▸ WHAT THE TASK ASKS: Look through the material below. Copy each line that contains the string "computer".

▸ RECORDED DATA:

____

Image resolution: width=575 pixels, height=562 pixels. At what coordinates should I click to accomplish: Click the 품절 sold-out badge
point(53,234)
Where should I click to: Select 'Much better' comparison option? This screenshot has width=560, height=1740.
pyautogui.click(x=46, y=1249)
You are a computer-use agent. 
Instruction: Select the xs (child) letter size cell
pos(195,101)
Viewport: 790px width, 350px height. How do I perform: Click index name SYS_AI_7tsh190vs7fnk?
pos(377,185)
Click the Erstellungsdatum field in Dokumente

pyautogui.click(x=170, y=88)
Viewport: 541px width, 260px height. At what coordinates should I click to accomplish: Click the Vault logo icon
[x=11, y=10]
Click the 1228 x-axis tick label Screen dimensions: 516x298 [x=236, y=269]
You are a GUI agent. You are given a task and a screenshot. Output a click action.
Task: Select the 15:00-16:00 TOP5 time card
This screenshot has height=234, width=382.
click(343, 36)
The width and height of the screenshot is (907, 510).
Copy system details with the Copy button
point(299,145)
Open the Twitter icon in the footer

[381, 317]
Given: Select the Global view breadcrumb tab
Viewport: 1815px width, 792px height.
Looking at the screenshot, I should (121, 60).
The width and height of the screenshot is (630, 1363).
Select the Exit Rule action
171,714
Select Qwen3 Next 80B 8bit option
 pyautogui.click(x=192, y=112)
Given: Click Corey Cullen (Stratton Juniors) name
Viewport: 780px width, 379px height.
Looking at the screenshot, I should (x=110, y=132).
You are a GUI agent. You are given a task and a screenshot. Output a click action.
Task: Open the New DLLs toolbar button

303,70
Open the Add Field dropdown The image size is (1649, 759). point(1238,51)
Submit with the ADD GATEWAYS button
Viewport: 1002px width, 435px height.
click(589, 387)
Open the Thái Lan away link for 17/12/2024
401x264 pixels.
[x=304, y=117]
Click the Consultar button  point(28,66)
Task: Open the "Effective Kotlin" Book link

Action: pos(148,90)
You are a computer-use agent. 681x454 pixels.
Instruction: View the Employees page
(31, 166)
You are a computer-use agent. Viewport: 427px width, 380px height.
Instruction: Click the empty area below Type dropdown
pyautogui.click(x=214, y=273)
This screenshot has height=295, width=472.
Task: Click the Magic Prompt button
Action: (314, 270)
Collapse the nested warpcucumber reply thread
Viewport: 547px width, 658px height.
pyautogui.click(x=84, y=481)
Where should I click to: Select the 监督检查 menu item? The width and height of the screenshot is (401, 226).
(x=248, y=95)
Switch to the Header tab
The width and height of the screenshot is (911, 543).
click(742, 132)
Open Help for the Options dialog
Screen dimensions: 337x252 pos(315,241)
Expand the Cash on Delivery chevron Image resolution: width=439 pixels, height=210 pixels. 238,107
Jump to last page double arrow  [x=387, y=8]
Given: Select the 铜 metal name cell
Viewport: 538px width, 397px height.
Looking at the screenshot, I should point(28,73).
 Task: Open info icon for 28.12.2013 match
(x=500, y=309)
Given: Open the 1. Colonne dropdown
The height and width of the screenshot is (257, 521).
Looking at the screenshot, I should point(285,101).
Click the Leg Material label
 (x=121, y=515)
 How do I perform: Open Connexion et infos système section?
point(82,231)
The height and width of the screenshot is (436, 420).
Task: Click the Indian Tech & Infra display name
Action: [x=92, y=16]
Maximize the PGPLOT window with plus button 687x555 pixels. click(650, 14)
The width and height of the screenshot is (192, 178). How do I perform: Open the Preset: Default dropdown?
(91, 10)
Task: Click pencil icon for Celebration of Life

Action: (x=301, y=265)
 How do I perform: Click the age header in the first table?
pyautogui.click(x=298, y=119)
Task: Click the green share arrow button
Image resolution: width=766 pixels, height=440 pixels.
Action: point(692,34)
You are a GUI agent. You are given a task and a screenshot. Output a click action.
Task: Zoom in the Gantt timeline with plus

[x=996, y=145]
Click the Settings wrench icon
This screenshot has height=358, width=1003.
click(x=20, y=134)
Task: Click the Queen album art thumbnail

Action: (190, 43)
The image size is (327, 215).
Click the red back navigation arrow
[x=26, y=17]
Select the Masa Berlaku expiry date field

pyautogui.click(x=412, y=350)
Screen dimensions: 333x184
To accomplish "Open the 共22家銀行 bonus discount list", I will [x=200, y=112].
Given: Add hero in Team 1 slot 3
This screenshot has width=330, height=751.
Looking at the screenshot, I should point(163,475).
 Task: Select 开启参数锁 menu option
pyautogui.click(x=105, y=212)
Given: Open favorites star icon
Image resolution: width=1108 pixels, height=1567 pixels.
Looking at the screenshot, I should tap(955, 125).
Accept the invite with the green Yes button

____

▸ ANSWER SECTION:
You are a computer-use agent. 
You are a computer-use agent. 681x454 pixels.
You are a computer-use agent. Viewport: 427px width, 380px height.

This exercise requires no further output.